NUMERICAL STUDY OF A DETONATION WAVE STRUCTURE IN ANNULAR CHAMBER

Author(s)

FARAHANI MOHAMMAD | BADRGOLTAPEH MOHAMMAD | Issue Writer Certificate

Keywords

ROTATING DETONATION ENGINEQ1

ROTATING DETONATION COMBUSTION MODELINGQ1

GEOMETRY DESIGN OF RDEQ1

2D SIMULATION OF RDEQ1

Abstract

Detonation engines are expected to be used as propulsion system in aerospace applications in the future. Several types of detonation engines are currently under examination, including the ROTATING DETONATION ENGINE (RDE). In this work, the feasibility study for design of a laboratory sample RDE which has an annular geometry with diameter of 76 mm has been performed. In this sample, hydrogen and standard air are separately injected into the combustion chamber of detonation engine. First, numerical studies are validated comparing the FLUENT results with the experimental ones. Then, the geometry and equivalence ratio of injection mixture are investigated parametrically. Considering the negligible variations of thermodynamics parameters in the radial direction of flow field to reduce the computational costs, also a 2D model is used for numerical simulations.

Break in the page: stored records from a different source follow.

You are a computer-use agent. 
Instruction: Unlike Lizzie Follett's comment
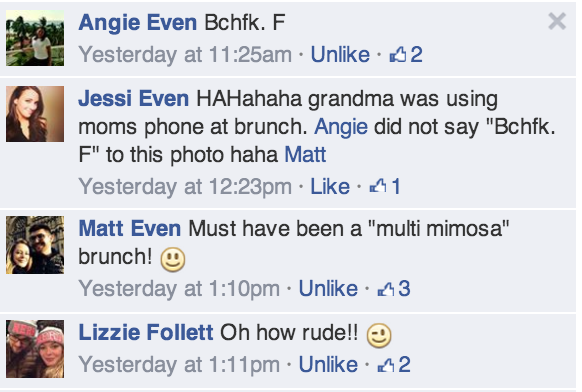coord(328,364)
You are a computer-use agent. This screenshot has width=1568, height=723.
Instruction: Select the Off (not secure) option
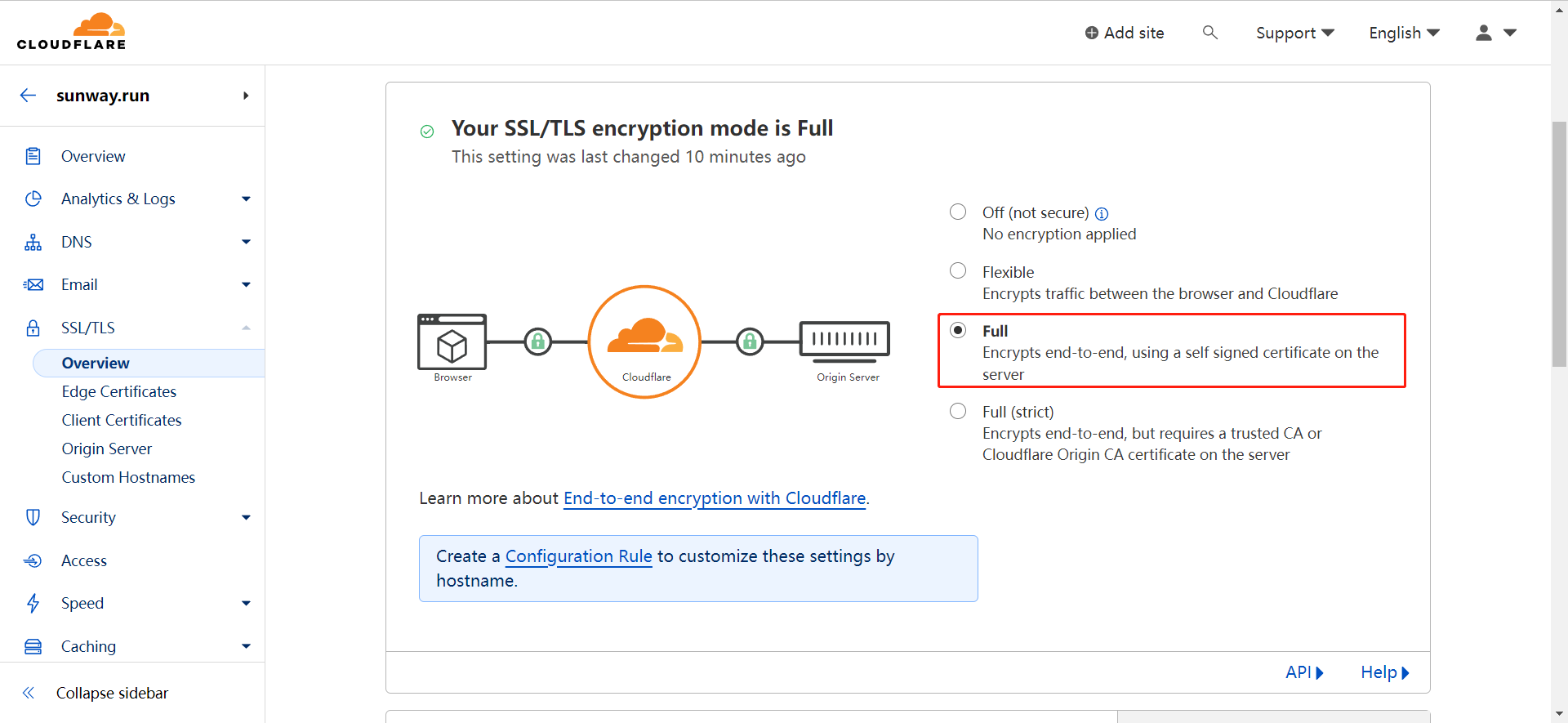[957, 212]
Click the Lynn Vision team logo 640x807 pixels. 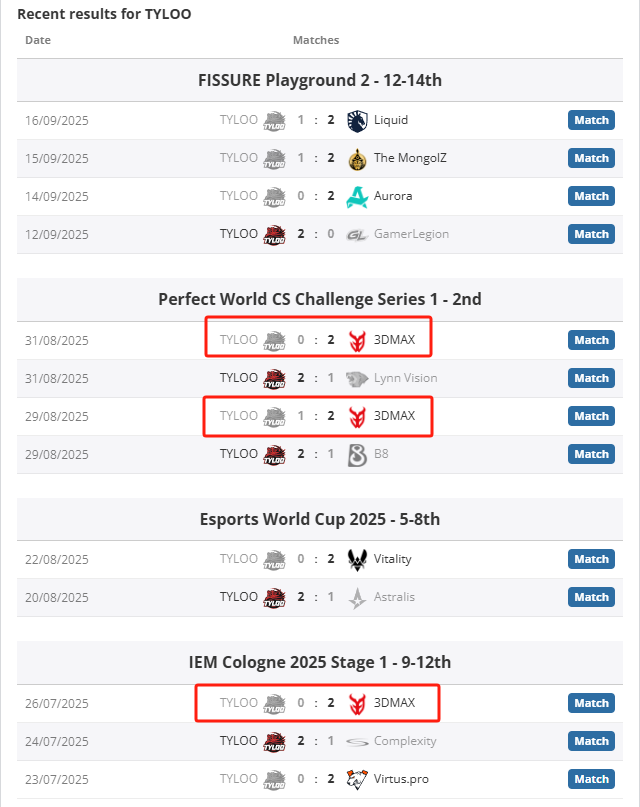357,378
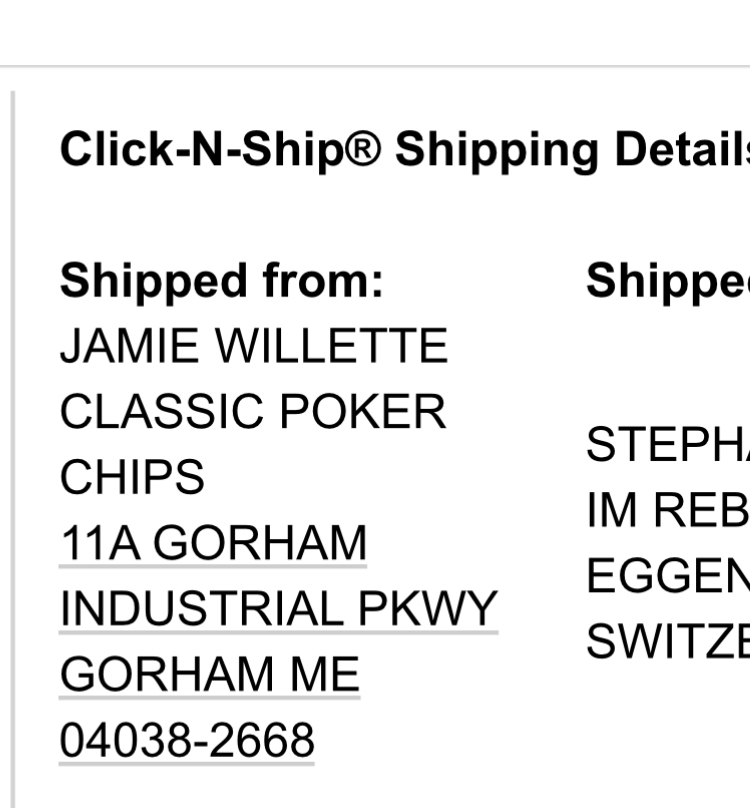750x808 pixels.
Task: Select the "Shipped from:" label
Action: (x=222, y=281)
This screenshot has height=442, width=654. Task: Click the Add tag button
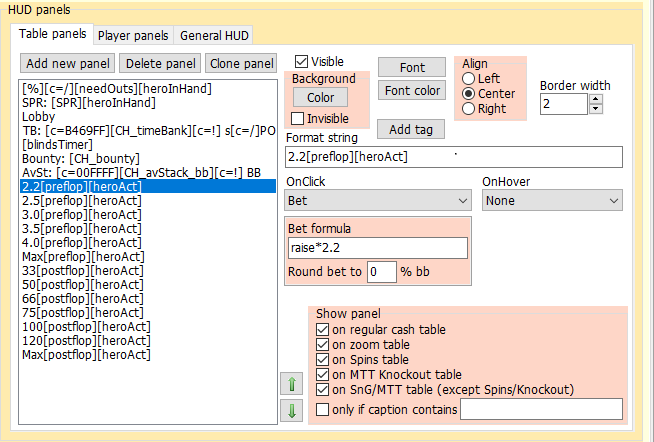[x=411, y=130]
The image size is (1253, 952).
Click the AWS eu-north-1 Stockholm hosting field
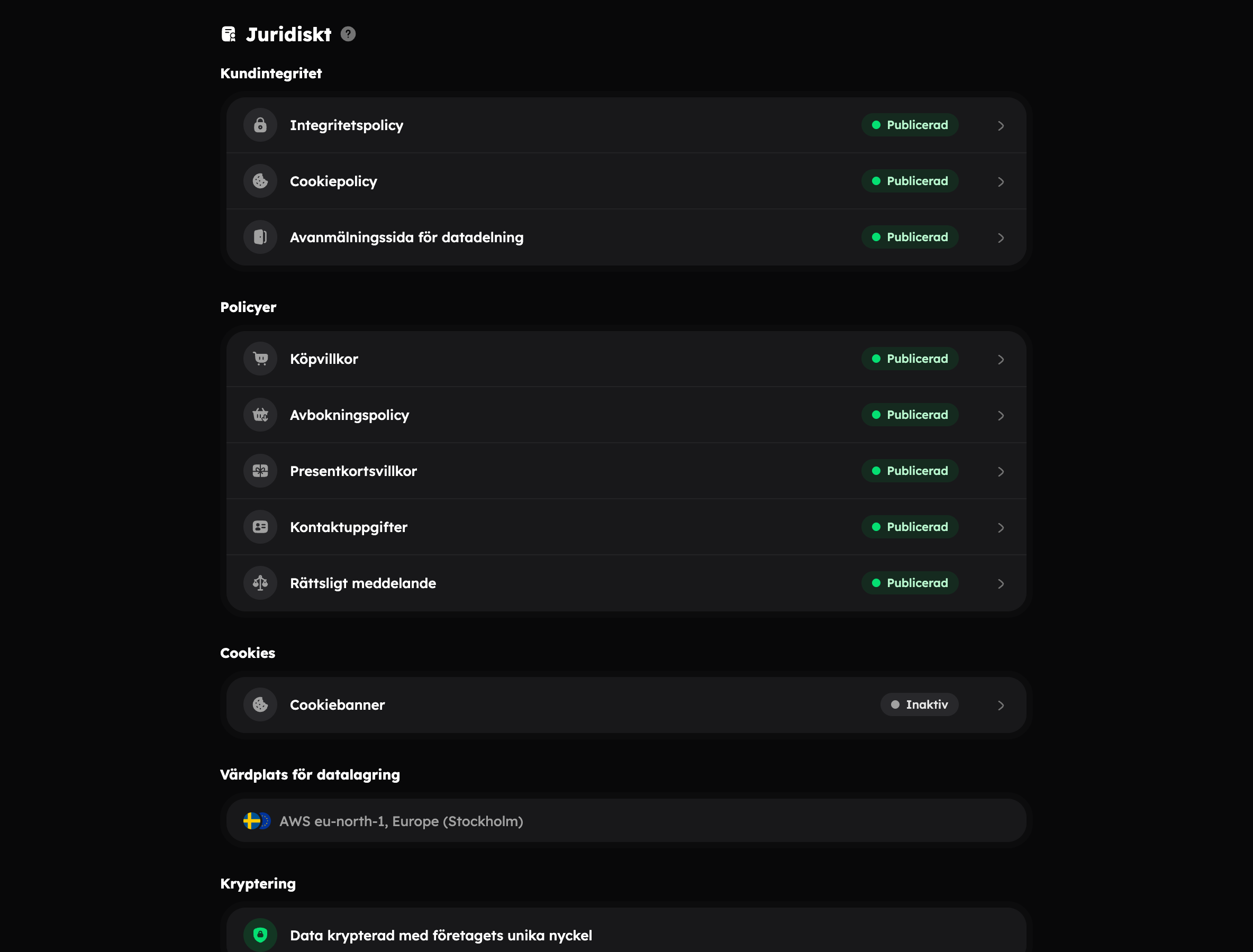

Three different equivalence ratios were employed. Results show for the case with the equivalence ratio of 1.2, detonation speed, pressure, and temperature behind detonation front is more than the equivalence ratio of 0.8. Also, maximum detonation speed and pressure behind detonation take place in stoichiometric conditions. The parametric study of the chamber length effects was also conducted using a length 0.5 and 2 times of the main chamber. Because the chamber outflow is subsonic at some regions, chamber length change has a significant effect on the engine performance and flow field. The results point out that increasing the chamber length in low injection pressure and high injection pressure leads to increasing and decreasing the height of detonation front, respectively.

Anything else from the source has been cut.